A special release celebrating the 100th anniversary of vines planted on the Hoffmann Family Vineyards property in 1912. Vigneron Adrian Hoffmann with winemaking collaborator Chris Ringland have great confidence in the ageing of such muscly Shiraz and with 11 years under its belt now this is all the proof they need: the wine is in fabulous shape. The nose is typical of long, slow-ripening Shiraz, swirling with intense aromas, crushed blue and black berries and baked fruit cake. All of the associated flavours remain concentrated and echo in the mouth, tannins coating like a fine dust storm.
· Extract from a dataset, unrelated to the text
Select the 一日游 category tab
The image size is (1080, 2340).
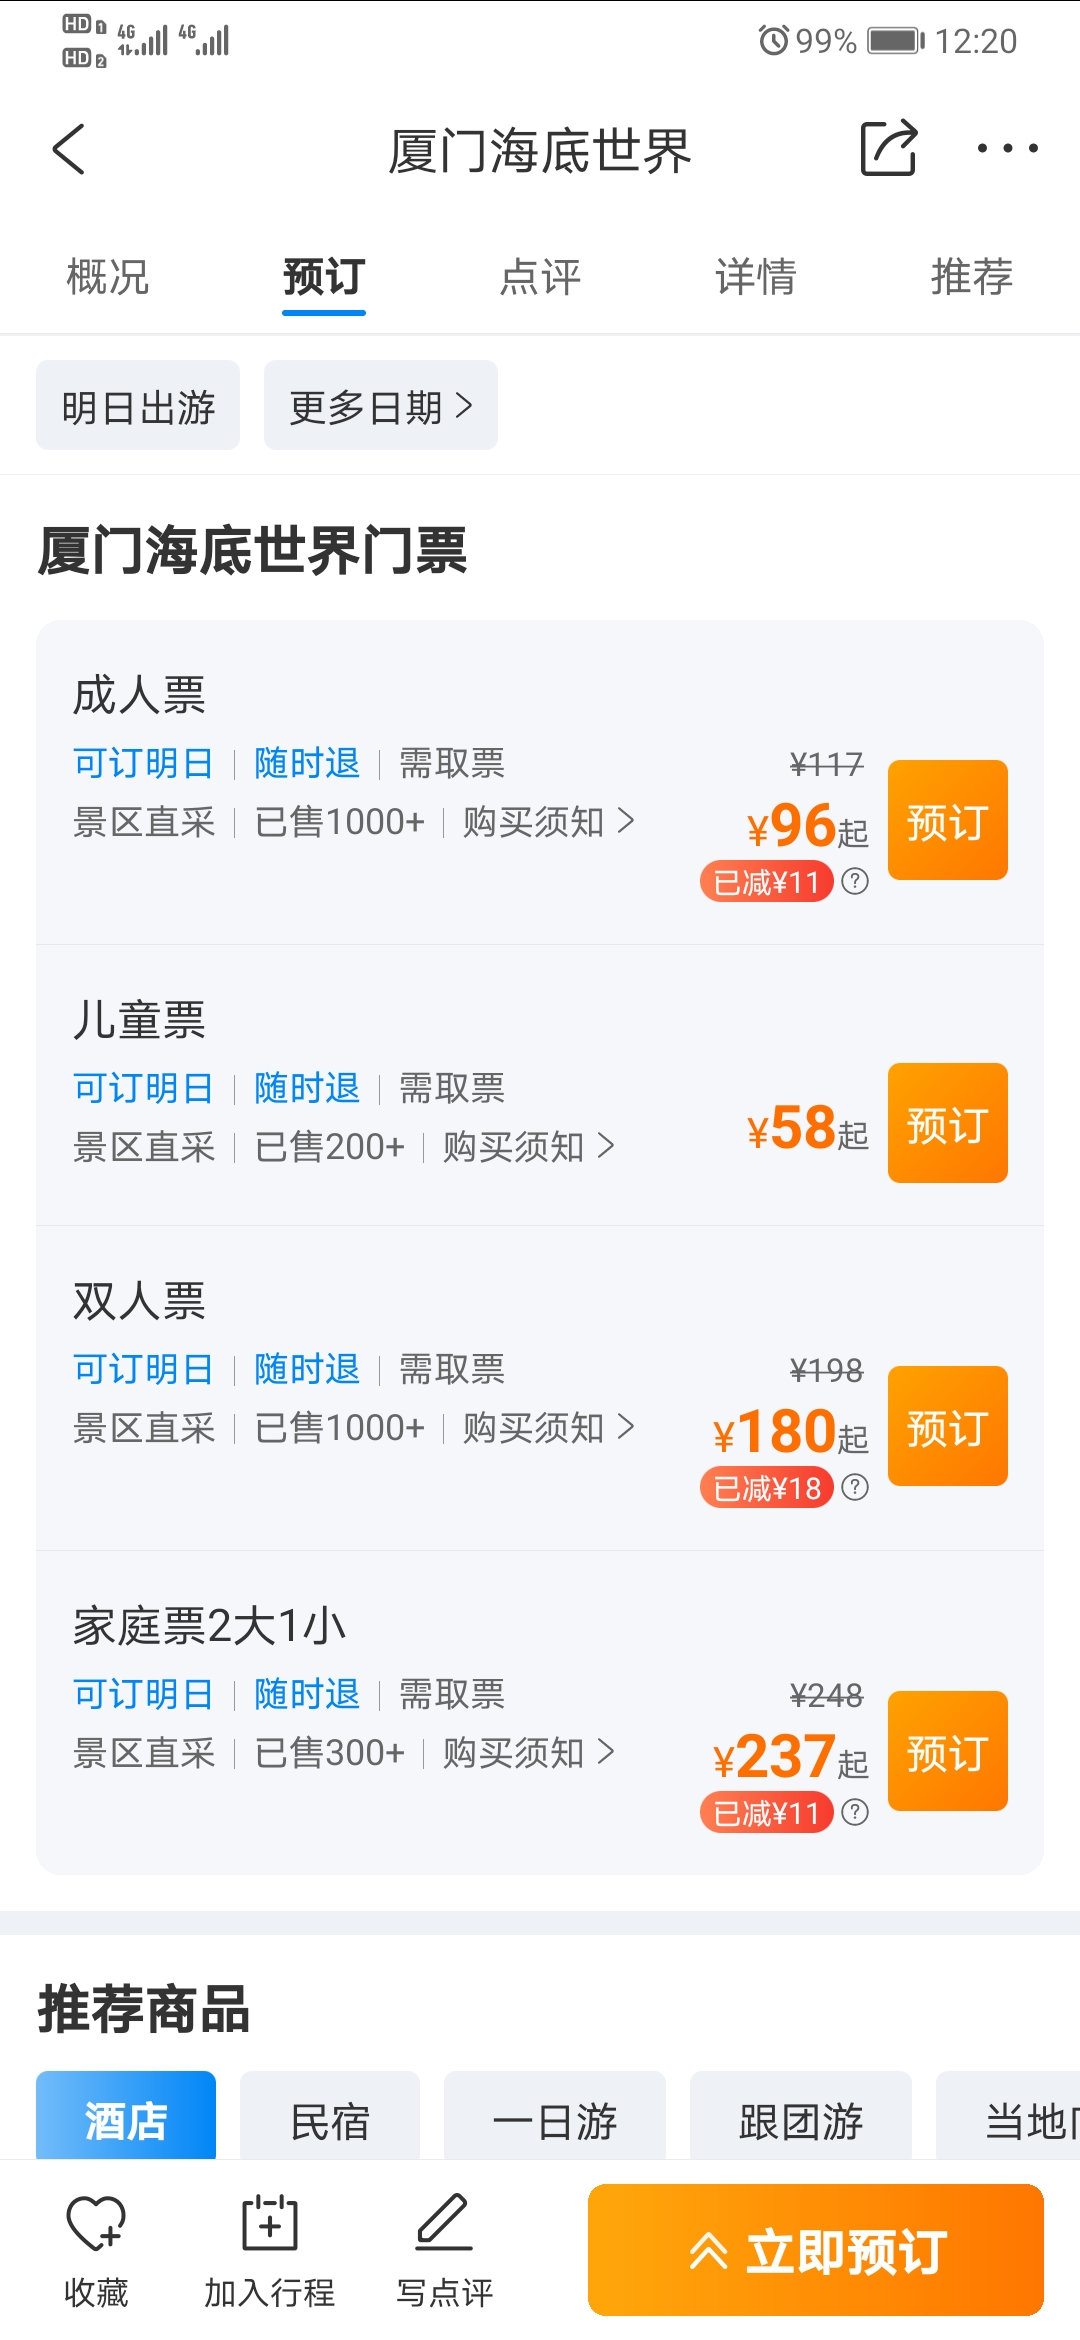(555, 2121)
It’s big, handsome and maturing with utmost grace.

Chris Ringland North Barossa Shiraz 2017

North Barossa Valley  / 17.5% / $50

An outlier here only in the sense that this comes from fruit other than the Hoffmann Vineyard, though several select sources, mates and neighbours, within five kilometres. It’s a Shiraz with Chris Ringland’s full saturation signature – he’s long been a master of this style. It opens with a cranium-filling surge of rich, macerated blackberry that suggests a brandied fruit aromatic as well – heady, to say the least. To imagine how such an introduction might be followed in the palate is almost intimidating, but crikey, it finds its own high-bar level of balance and structure, full grape ripeness with surprising acidity intact, supported by up to four years maturation in 20% new and 80% seasoned oak. Fully loaded with all manner of sensory thrills, it is quite the benchmark for this bold style.